To reduce fishing mortality in the short term, in the Nile perch and Nile tilapia fisheries,
immediate interventions should control the size of fish caught. This should be through
enforcement of existing legislation on fishing gears that target the younger life stages of fish and
regulating the size of Nile perch purchased by fish processing factories. In the long term, the
quantities of fish processed by factories should be regulated by a quota system, consistent with
the fisher}' production potential of the lake. Long lining should be discouraged pending further
scientific investigations of hook selectivity characteristics. The minimum gillnet mesh size limit
should be maintained at 127 mm in paddled boats but raised to 152 mm in motorised boats to
reduce overall pressure on juvenile Nile perch and competition between the large-scale and
small time operators, and promote social objectives of the fishery. Access to the fisheries should
be limited because this is the overriding factor contributing to the present unsustainable status.

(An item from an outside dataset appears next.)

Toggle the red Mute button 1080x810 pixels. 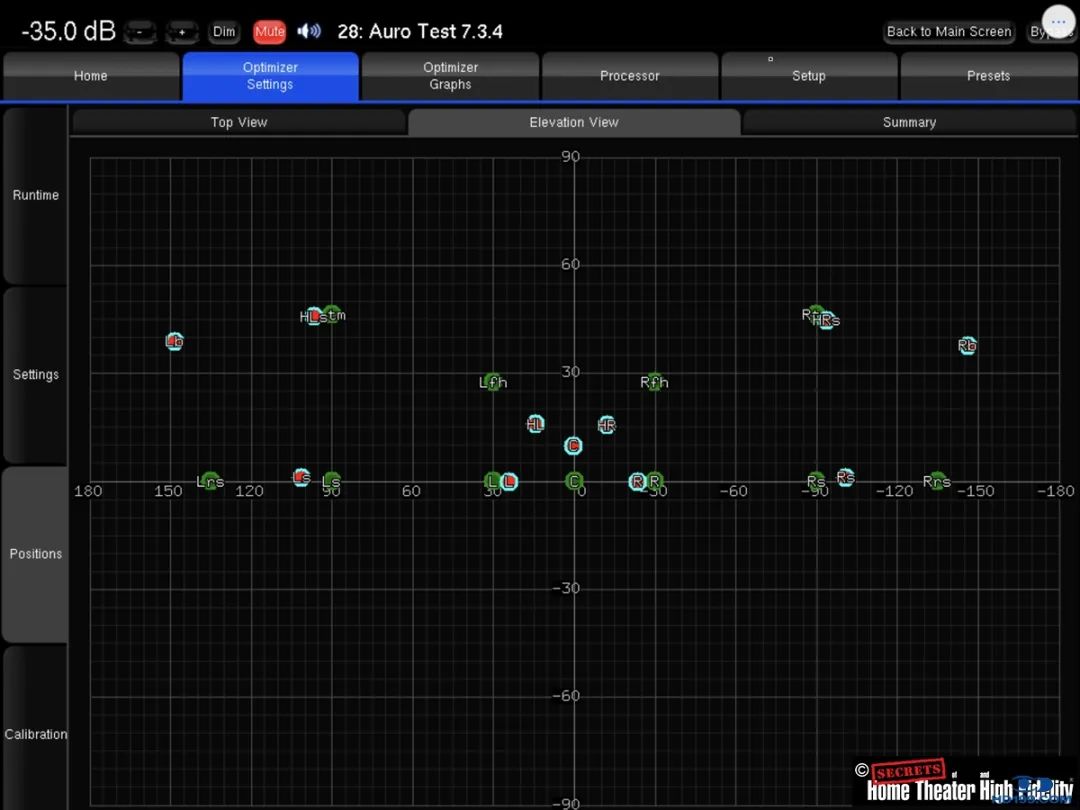coord(269,32)
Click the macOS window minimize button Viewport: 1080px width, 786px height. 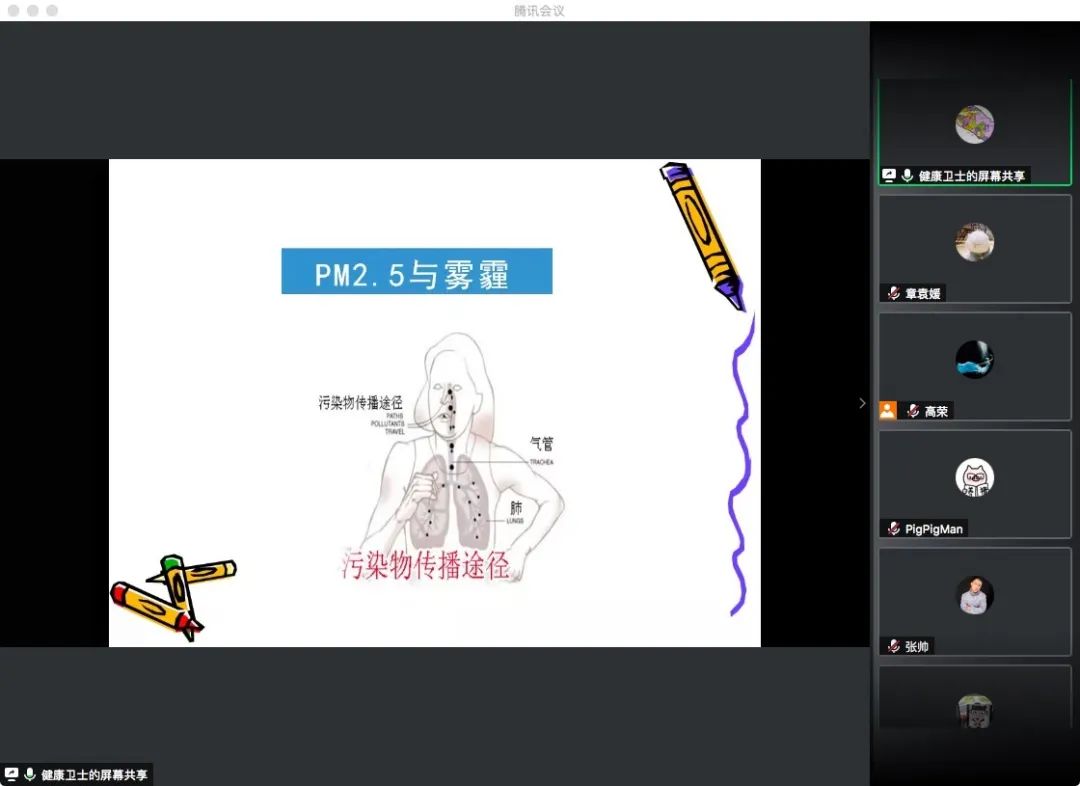[33, 10]
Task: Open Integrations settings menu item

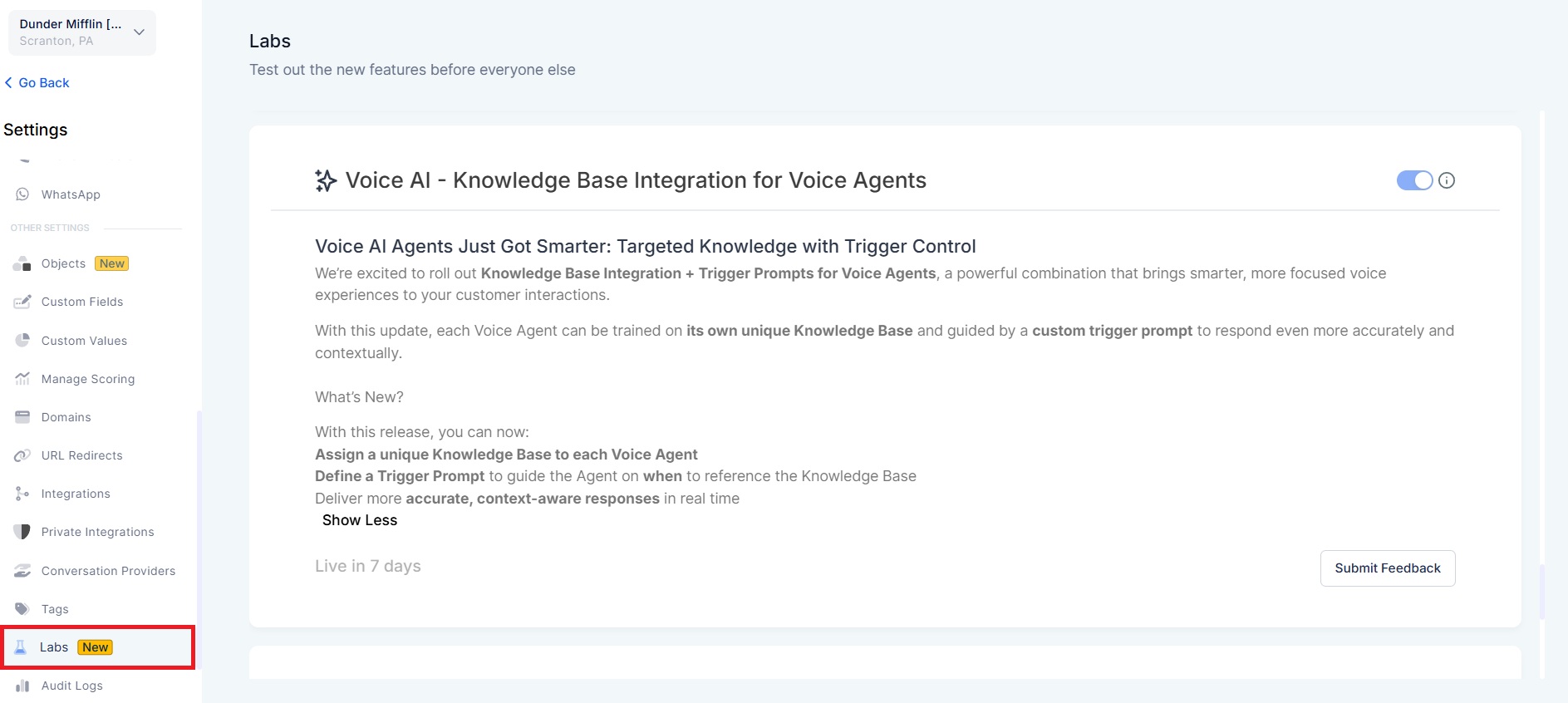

Fisheries statistical data collection in Uganda (and Tanzania) should be revived and fisheries
data, collection and reporting systems should be harmonised around the lake. The process of
streamlining institutional mechanisms and legal instruments under which fishing communities
will play important roles in fisheries management (co-management), should be accelerated.
However, for any institutional arrangement to succeed in managing the fisheries of Lake
Victoria, mechanisms for sustainable funding of fisheries activities should be established.